DIRECTION
Resume the account of CD playback and DAC listening tests below, picking up right after its final sentence.

I hear quite often these days (well, actually for years now) that good old Redbook CD files - 16 bit 44.1 kHz - sound better than they have have before due to advances in DACs etc. I see even vinyl die-hards saying things like "just got a new DAC and I can FINALLY enjoy digital sound!"

For my part, I've enjoyed CD sound for decades. I do remember when it first came out my first encounters were "wow listen to that clarity and silence!" but also "boy this sounds a bit weirdly synthetic and sterile." But I can't know from this vantage point if those negatives were not having adjusted to the new sound, or if it was actually something about the early DACs. In any case, in the early 90's I really enjoyed the sound from a Sony CD player as I replaced all my vinyl. I was skeptical even back then about differences between DACs/CD players but still investigated "upgrading" my CD player. I ended up by the late 90's using a Meridian 508.20 CD player which had the reputation for a CD player with "vinyl/analog-like sound." When I tried it in my system it sounded to my ears distinctly a bit different than the Sony player - actually, yes a bit more vinyl-toned. I was also evaluating a Mietner Bidat DAC as well and it too seemed to have it's own "sound" - darker, more lush and bigger soundstage than the Meridian CDP, where the Meridian had a lighter tone, smaller soundstage but more a sense of image focus and density. My skeptical side kicking in I did two sets of blind tests - (using a voltage meter at the speaker terminal I was able to match levels essentially perfectly). I identified each player with essentially a perfect score. I EVEN identified them easily from outside the room!

LISTING

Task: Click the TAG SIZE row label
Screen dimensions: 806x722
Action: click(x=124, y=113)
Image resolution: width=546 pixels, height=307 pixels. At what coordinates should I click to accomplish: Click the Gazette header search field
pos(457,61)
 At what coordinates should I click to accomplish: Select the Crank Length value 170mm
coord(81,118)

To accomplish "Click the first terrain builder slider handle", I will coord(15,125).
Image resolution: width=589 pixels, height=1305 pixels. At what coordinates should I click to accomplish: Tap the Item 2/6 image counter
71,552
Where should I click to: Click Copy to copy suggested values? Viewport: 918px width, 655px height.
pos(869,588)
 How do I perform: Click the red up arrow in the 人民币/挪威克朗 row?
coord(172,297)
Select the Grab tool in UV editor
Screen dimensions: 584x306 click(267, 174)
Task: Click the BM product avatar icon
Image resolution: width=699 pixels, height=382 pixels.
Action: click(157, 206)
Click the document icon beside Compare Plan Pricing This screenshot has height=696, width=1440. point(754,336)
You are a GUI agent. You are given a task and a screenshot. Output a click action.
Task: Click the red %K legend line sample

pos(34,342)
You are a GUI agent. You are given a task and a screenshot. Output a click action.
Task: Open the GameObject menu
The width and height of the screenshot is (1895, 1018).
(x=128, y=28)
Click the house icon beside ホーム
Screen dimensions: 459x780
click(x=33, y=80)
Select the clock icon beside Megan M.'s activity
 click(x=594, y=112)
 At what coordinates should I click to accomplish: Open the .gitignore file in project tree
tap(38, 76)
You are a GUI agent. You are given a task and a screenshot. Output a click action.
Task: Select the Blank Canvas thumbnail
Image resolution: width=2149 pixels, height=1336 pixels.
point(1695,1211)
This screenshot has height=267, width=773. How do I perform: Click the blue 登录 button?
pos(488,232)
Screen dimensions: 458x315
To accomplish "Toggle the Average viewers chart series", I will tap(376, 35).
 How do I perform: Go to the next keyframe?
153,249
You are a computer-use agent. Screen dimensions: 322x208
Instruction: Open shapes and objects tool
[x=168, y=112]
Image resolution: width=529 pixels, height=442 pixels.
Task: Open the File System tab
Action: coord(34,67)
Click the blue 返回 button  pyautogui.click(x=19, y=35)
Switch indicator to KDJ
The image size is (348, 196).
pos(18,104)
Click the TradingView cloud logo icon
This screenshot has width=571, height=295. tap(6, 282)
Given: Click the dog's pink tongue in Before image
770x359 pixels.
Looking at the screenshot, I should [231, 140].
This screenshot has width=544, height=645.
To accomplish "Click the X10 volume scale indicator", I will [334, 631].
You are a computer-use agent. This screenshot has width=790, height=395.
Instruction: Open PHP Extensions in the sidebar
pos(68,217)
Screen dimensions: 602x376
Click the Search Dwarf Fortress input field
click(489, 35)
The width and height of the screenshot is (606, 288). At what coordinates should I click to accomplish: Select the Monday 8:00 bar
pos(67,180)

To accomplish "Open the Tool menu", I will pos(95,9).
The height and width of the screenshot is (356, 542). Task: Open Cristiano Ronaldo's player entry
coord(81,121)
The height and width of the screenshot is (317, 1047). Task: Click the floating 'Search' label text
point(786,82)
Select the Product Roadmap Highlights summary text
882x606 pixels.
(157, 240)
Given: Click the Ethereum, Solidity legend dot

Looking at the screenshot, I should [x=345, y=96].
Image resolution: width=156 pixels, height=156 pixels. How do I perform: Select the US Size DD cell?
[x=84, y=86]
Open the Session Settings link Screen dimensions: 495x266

ANSWER FOR THE TASK
I ended up keeping the Meridian player (and for a while the Mietner DAC).

Even despite that experience, I maintained a skepticism about the differences between DACs and CD players. If only because it had been drilled in to my head by "objectivists" whom I respected who said any competent CD player/DAC should sound the same, when level matched. I tend to maintain my skepticism, so when it came to replacing the Meridian years later I just picked up a Benchmark DAC1 - good specs, by what seemed to be a straight up, no b.s. company who made professional products. Sounded great to me - I didn't expect otherwise. I haven't bothered upgrading for years and don't really see reason to. And I've seen some hard-nosed objectivists saying that the format was up to snuff since it came out, and one is unlikely to detect a sonic difference from an old competent player from the 80s vs one made now.

Ok, that was something of a winding road to get back to my question:

Does anyone here believe that 16 bit 44.1 playback is audibly better than some time in the past? Pick any time you want since the introduction of the CD. If so, what has improved and how?

(I'm not just talking about played off of CDs, but ripped, streamed etc)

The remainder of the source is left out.